** Opening Material for this task block **

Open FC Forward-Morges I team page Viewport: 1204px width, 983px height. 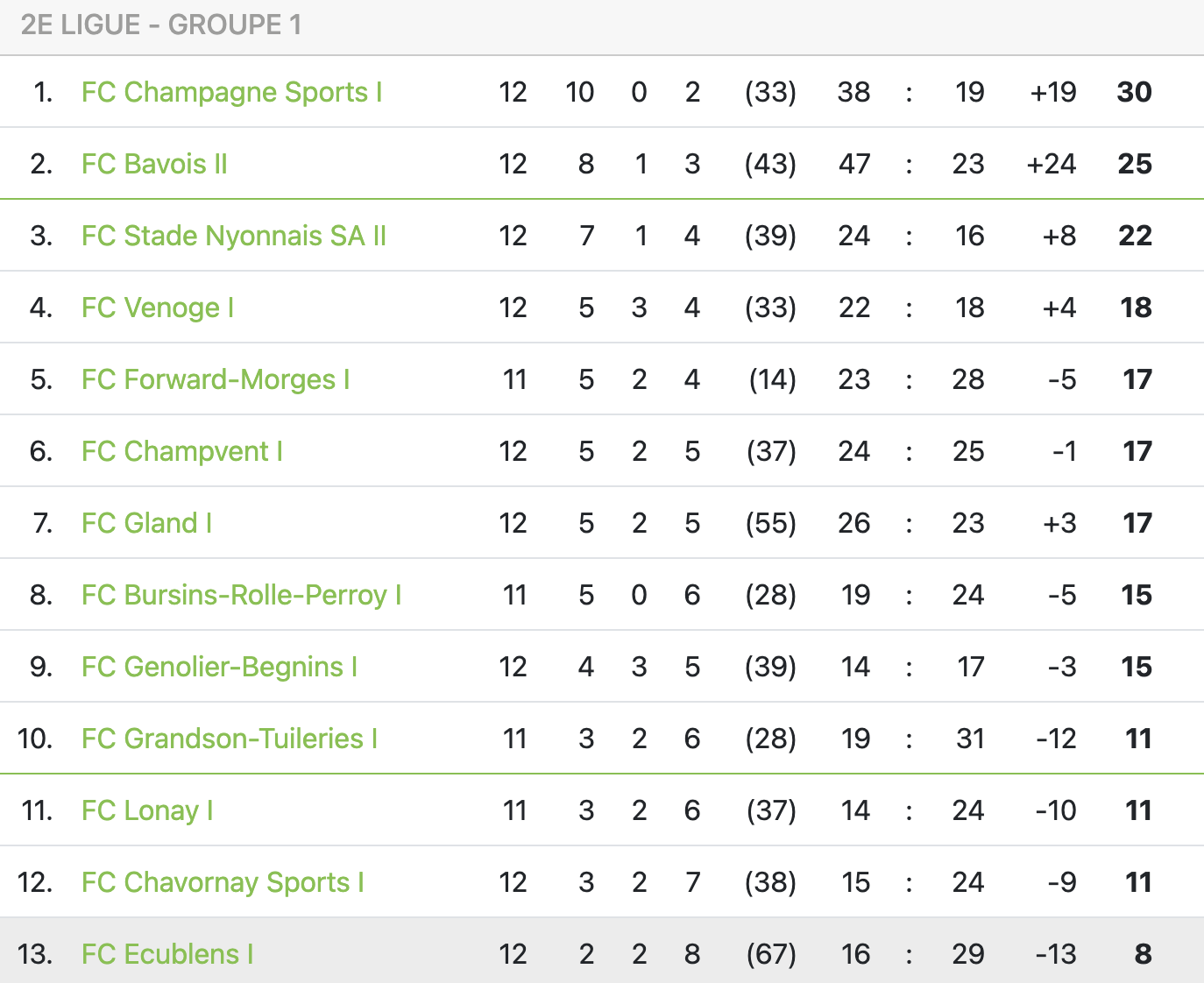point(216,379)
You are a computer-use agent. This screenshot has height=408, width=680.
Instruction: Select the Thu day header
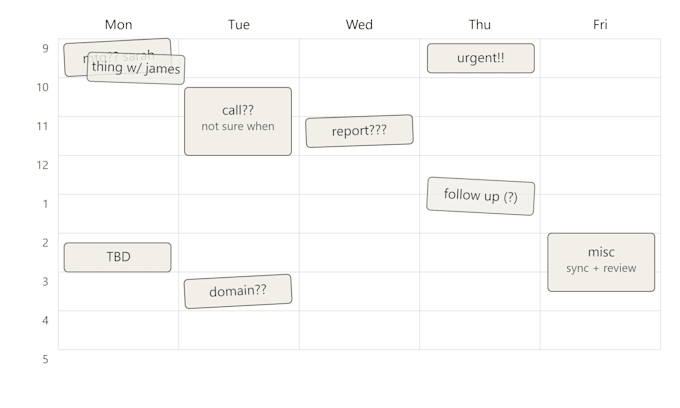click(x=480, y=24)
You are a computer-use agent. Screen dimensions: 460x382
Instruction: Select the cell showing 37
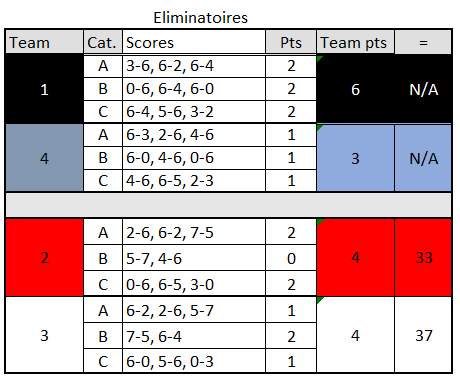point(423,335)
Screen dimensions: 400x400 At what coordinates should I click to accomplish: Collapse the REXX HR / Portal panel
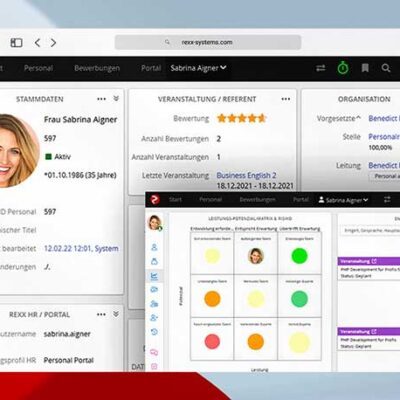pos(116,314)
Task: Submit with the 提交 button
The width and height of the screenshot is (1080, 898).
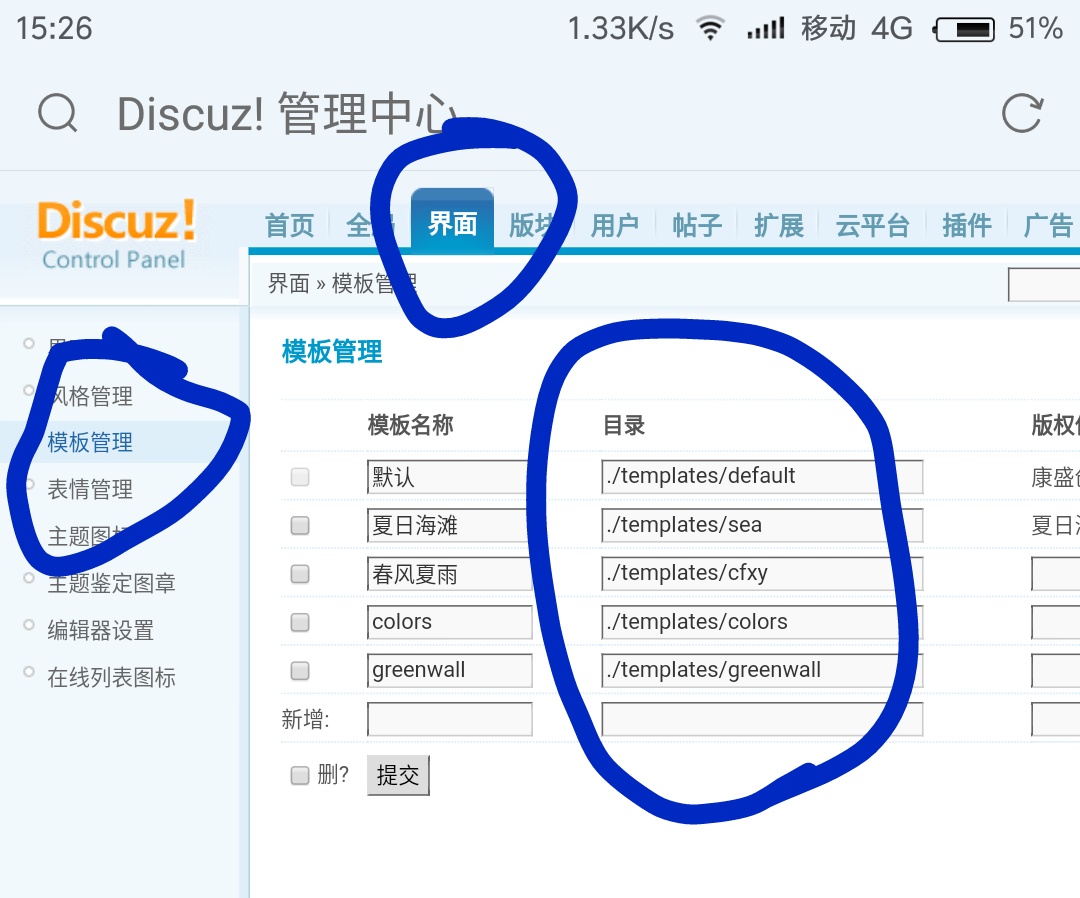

** Closing Material for this task block **

Exercise brief: The required answer is an exact copy of the lines from the one containing "Instruction: Select the Thu day header" through the last line of the material, with the pictures removed.

Task answer:
Instruction: Select the Thu day header
click(x=480, y=24)
You are a computer-use agent. Screen dimensions: 460x382
Instruction: Select the cell showing 37
point(423,335)
Screen dimensions: 400x400 At what coordinates should I click to accomplish: Collapse the REXX HR / Portal panel
pos(116,314)
Task: Submit with the 提交 button
The width and height of the screenshot is (1080, 898).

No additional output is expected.